Records for processing:
————————

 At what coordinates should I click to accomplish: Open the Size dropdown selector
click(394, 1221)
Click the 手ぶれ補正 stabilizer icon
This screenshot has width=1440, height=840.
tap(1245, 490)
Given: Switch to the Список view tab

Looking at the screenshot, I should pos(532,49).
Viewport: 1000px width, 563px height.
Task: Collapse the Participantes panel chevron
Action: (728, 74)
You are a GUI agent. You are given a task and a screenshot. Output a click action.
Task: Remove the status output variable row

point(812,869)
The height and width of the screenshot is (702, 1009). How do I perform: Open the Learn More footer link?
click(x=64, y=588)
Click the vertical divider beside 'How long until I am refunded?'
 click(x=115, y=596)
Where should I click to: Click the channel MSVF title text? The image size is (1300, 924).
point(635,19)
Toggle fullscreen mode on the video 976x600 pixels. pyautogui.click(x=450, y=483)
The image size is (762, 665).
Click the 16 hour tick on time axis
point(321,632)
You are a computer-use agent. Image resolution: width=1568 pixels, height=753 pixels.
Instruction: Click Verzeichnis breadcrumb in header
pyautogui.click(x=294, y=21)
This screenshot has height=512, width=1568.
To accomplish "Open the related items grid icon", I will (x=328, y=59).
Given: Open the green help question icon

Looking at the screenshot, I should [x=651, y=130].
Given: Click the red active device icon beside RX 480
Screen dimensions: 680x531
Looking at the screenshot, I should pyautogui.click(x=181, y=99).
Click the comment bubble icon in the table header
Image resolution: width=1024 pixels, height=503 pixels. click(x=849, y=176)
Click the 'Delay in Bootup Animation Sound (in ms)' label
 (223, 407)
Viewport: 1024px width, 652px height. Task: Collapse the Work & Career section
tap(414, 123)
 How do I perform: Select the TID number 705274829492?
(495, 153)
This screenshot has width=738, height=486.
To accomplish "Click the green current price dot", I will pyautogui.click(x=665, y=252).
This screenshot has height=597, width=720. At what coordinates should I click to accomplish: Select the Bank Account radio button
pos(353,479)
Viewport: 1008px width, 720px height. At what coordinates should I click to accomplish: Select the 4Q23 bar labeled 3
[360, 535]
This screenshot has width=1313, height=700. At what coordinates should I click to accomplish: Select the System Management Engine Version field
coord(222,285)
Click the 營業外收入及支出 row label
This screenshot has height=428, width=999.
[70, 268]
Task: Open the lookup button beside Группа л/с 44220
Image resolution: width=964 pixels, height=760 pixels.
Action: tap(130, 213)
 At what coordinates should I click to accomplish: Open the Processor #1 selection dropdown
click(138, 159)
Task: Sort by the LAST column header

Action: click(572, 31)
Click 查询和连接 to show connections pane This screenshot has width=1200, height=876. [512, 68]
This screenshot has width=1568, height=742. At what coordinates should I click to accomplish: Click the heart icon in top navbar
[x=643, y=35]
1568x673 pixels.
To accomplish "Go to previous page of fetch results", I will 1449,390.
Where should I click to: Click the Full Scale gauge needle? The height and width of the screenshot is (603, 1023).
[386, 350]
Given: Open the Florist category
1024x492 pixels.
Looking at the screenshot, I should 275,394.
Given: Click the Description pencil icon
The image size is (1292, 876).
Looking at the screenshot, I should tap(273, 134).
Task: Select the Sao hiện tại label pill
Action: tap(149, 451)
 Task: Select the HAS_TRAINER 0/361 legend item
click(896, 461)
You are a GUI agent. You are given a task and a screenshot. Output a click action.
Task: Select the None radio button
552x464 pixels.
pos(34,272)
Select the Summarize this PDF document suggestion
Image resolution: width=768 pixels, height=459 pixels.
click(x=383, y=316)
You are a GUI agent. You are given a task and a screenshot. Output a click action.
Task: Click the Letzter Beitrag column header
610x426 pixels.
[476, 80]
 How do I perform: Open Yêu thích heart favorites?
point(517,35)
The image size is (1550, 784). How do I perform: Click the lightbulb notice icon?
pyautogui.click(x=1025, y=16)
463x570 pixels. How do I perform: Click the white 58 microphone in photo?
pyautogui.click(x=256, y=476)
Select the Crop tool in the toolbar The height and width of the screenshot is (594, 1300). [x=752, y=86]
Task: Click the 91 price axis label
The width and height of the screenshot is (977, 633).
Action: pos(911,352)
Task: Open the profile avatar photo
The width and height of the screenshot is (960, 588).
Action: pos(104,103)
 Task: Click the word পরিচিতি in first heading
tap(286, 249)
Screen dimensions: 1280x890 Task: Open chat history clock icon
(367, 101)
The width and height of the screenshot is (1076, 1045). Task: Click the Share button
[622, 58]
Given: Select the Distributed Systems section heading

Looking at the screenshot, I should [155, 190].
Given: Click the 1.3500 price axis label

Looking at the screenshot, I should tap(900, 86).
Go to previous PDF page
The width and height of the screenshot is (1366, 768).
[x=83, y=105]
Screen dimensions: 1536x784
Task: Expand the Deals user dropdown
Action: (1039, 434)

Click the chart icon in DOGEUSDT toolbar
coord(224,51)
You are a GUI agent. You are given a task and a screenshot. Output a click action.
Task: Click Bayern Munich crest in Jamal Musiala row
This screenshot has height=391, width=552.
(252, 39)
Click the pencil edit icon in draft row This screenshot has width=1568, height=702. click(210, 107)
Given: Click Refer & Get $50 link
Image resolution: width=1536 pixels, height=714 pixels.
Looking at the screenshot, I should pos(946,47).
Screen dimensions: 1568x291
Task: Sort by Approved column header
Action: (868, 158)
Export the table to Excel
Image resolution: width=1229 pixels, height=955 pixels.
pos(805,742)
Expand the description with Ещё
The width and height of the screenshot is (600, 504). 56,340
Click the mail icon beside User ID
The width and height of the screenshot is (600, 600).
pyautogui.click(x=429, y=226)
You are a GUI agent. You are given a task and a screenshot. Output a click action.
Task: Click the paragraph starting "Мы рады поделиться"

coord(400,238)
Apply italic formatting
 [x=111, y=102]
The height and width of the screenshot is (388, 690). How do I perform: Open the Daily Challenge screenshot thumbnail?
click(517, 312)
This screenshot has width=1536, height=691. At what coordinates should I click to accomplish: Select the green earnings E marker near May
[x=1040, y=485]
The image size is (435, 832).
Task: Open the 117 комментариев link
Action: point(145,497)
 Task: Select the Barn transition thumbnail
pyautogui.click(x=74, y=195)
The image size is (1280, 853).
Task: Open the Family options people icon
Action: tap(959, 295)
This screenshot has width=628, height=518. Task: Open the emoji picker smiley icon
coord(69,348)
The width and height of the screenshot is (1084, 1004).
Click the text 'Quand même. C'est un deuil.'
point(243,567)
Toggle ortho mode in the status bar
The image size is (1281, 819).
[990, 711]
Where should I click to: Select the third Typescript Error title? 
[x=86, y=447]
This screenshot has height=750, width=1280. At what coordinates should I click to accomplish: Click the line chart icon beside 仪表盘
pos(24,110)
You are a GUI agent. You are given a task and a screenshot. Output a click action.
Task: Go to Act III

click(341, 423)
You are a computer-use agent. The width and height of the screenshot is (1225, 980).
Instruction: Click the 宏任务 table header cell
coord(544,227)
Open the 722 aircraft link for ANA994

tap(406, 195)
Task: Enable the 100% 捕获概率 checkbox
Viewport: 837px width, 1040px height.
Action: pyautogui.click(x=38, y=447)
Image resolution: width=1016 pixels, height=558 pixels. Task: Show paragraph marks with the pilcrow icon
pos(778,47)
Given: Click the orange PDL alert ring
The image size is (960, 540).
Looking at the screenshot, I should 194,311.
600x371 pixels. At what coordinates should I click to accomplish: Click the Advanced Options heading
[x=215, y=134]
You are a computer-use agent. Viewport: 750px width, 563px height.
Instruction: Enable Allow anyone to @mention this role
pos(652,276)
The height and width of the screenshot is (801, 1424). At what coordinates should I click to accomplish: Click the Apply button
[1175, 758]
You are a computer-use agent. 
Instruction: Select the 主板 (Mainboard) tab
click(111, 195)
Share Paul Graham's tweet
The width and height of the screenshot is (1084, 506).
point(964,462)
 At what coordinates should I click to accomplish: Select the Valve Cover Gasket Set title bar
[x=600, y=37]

————————

Problem statement:
Reproduce only what lies between the start of the listing above and the end of the line containing "Toggle fullscreen mode", keeping every line exact.

Answer for this exercise:
 At what coordinates should I click to accomplish: Open the Size dropdown selector
click(394, 1221)
Click the 手ぶれ補正 stabilizer icon
This screenshot has width=1440, height=840.
tap(1245, 490)
Given: Switch to the Список view tab

Looking at the screenshot, I should pos(532,49).
Viewport: 1000px width, 563px height.
Task: Collapse the Participantes panel chevron
Action: (728, 74)
You are a GUI agent. You are given a task and a screenshot. Output a click action.
Task: Remove the status output variable row

point(812,869)
The height and width of the screenshot is (702, 1009). How do I perform: Open the Learn More footer link?
click(x=64, y=588)
Click the vertical divider beside 'How long until I am refunded?'
 click(x=115, y=596)
Where should I click to: Click the channel MSVF title text? The image size is (1300, 924).
point(635,19)
Toggle fullscreen mode on the video 976x600 pixels. pyautogui.click(x=450, y=483)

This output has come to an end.